The emoji began to gain traction last night, but many on social media questioned its authenticity.

Anti-pride flag with screenshots of people reacting to the emoji.

A number of LGBT+ people on social media have voiced concern after an emoji with an anti-pride message appeared on Twitter yesterday.

The graphic consists of the rainbow pride flag, with a black circle and strike positioned at its centre.
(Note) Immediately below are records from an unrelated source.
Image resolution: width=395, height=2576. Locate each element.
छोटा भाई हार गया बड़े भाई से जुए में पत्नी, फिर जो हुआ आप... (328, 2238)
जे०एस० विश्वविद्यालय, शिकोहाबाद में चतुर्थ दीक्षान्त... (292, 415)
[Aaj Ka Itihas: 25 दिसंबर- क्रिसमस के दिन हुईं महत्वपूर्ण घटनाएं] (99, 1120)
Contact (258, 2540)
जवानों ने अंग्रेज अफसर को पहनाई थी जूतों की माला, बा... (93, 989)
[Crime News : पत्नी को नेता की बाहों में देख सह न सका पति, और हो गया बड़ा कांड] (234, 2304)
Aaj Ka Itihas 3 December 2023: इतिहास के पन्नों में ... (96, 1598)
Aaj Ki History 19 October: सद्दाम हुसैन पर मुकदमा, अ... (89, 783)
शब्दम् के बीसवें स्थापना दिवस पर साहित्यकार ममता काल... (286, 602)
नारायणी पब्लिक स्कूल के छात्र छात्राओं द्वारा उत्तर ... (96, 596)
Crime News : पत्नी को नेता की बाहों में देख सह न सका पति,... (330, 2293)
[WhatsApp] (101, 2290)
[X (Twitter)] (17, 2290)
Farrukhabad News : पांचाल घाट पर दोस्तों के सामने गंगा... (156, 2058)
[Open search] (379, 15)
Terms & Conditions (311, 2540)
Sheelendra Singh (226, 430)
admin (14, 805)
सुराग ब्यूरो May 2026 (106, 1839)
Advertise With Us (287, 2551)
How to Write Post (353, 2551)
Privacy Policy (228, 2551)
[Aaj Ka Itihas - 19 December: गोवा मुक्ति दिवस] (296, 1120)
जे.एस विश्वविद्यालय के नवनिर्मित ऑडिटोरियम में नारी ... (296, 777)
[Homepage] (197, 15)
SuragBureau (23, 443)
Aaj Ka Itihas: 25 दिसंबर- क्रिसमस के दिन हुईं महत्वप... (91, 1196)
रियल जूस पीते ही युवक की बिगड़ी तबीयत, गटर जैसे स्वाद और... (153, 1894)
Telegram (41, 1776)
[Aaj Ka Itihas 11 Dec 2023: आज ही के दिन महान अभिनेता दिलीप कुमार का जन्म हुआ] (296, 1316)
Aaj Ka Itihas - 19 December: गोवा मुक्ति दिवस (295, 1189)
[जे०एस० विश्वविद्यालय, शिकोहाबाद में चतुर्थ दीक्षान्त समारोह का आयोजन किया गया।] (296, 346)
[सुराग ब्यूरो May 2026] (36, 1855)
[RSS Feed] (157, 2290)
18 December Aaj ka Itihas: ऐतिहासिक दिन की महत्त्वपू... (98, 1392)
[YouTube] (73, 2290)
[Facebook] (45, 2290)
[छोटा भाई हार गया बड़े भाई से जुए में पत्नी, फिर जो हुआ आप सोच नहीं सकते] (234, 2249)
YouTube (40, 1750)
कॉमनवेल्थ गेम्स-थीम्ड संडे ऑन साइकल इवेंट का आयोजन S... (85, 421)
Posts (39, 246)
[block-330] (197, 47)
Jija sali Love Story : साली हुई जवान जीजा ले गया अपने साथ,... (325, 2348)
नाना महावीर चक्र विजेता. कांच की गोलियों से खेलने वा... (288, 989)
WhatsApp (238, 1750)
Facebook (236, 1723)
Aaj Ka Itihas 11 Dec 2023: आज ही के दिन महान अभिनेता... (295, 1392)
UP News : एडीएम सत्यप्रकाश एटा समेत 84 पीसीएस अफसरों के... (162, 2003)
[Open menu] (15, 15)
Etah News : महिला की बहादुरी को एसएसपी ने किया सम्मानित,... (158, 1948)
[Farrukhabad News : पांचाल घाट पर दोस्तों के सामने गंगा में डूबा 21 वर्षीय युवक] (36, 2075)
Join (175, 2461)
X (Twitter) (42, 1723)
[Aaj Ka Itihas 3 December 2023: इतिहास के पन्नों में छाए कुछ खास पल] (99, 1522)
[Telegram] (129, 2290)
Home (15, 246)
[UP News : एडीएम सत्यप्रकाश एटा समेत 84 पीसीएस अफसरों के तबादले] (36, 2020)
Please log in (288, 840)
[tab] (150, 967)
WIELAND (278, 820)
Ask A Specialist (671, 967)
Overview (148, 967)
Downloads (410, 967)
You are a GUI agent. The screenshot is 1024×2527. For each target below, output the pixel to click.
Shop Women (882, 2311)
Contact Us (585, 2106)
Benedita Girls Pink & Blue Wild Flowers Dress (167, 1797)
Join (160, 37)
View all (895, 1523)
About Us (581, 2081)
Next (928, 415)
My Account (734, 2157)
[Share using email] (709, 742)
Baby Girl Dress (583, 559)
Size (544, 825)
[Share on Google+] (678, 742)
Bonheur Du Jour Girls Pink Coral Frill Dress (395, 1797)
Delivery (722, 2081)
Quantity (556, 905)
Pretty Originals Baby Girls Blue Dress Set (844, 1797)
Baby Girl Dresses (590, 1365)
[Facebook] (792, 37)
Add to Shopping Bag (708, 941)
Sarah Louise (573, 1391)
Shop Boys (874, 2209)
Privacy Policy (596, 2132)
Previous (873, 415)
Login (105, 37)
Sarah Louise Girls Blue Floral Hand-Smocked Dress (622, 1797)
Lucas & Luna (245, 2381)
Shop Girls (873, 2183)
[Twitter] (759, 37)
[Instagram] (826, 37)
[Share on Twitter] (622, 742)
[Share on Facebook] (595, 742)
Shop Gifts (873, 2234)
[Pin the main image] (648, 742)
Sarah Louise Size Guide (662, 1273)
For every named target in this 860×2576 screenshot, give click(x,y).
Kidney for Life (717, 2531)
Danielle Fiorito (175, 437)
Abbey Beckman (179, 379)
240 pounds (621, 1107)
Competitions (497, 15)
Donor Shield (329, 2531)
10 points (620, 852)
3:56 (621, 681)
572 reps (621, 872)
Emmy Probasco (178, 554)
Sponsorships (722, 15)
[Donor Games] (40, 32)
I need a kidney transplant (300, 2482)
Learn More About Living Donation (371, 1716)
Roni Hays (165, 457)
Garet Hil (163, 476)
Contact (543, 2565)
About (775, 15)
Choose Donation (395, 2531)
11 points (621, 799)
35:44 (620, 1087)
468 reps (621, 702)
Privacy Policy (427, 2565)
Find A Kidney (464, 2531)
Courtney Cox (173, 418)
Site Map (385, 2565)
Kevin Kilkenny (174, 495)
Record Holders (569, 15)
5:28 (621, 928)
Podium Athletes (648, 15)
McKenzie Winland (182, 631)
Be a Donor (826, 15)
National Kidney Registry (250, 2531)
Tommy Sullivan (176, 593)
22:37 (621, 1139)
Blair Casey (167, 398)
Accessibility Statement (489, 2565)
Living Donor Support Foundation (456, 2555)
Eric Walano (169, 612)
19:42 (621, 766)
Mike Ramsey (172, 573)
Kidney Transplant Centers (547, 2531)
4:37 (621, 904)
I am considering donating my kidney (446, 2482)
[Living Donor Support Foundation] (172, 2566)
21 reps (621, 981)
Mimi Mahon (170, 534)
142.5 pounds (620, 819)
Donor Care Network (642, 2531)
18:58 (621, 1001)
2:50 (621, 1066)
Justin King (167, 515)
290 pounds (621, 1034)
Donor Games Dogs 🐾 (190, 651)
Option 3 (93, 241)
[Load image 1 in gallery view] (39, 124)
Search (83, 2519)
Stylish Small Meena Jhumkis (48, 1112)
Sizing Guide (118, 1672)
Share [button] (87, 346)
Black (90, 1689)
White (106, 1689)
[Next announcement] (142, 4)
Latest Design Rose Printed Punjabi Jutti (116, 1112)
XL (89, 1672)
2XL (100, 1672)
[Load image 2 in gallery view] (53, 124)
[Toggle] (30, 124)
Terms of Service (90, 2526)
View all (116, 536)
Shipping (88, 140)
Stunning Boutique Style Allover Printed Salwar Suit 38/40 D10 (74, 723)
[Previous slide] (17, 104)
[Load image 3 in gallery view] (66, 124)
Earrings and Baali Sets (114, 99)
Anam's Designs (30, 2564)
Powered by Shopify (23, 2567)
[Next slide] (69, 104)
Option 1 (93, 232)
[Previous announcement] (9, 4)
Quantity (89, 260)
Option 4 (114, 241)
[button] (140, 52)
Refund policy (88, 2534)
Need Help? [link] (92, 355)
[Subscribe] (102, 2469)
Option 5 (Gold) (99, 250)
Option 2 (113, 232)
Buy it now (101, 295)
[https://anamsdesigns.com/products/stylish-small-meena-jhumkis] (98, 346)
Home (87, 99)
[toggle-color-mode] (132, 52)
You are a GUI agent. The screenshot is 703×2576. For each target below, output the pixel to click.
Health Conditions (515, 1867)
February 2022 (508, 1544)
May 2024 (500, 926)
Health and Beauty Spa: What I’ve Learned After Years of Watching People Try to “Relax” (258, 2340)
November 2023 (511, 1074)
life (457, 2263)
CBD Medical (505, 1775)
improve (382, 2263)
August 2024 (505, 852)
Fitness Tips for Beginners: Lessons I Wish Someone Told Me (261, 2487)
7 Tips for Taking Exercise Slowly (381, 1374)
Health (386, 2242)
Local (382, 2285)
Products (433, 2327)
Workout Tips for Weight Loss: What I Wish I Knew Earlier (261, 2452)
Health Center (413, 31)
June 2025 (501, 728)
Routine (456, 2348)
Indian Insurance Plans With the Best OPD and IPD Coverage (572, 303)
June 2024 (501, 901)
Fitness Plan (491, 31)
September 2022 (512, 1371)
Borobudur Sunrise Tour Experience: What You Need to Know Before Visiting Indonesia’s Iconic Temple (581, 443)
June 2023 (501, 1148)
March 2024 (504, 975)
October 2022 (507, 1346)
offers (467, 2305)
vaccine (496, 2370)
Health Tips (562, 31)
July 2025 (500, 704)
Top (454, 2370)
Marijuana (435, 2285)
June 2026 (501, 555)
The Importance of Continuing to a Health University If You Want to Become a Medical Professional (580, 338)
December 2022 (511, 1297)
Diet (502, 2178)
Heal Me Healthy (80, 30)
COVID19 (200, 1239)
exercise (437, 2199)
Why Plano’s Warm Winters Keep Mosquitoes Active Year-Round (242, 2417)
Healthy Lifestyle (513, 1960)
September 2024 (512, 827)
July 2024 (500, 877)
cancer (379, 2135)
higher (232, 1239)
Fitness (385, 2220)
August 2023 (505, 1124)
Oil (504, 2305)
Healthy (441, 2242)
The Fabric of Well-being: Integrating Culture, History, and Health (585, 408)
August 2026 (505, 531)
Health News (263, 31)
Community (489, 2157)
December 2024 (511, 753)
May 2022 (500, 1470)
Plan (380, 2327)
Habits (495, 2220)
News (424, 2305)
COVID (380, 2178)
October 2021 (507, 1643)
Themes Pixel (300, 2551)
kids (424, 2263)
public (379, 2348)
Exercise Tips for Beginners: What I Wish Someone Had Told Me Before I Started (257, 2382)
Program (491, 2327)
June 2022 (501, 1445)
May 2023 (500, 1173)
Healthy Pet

Many LGBT+ users began incorporating the image into tweets criticising homophobia but acknowledged that hate groups may also begin to use it to spread anti-LGBT+ rhetoric on the platform.

People reached out to Unicode, the programmers who are responsible for deciding which graphics get hosted on social media sites.

Former Disney Channel star Skai Jackson tweeted:

“Why is this emoji even a thing?! This just makes me so mad.”

https://twitter.com/skaijackson/status/1097962754642608128

Mari Copeny, the young advocate for clean water in Flint Michigan, responded to Jackson saying:

“Throw the whole emoji and the person who created it in the trash.”

After some speculation,  Twitter users found out that the image was not an official graphic release by Unicode, but the result of a glitch in the system. It became apparent that users had the ability to put the black circle with the strike over any of the already existing emojis.

One user shared a note explaining the problem:

“It is 100% a glitch, or rather a side effect of the ⃠ symbol (not an emoji, it’s unicode!) layering on top of an emoji as it does with regular characters. You can do it to any emoji, number or letter: similar to how the trademark™ unicode works, for example.”

The note went on to say:

“There’s NO way Apple would willingly allow something SO abysmal and insensitive as an official emoji, obviously. It’s just unicode. Does that make it okay to use it? Of course not, absolutely not.”

Just last month, Unicode received praise for promising the introduction of more gender neutral and same-sex couples emojis.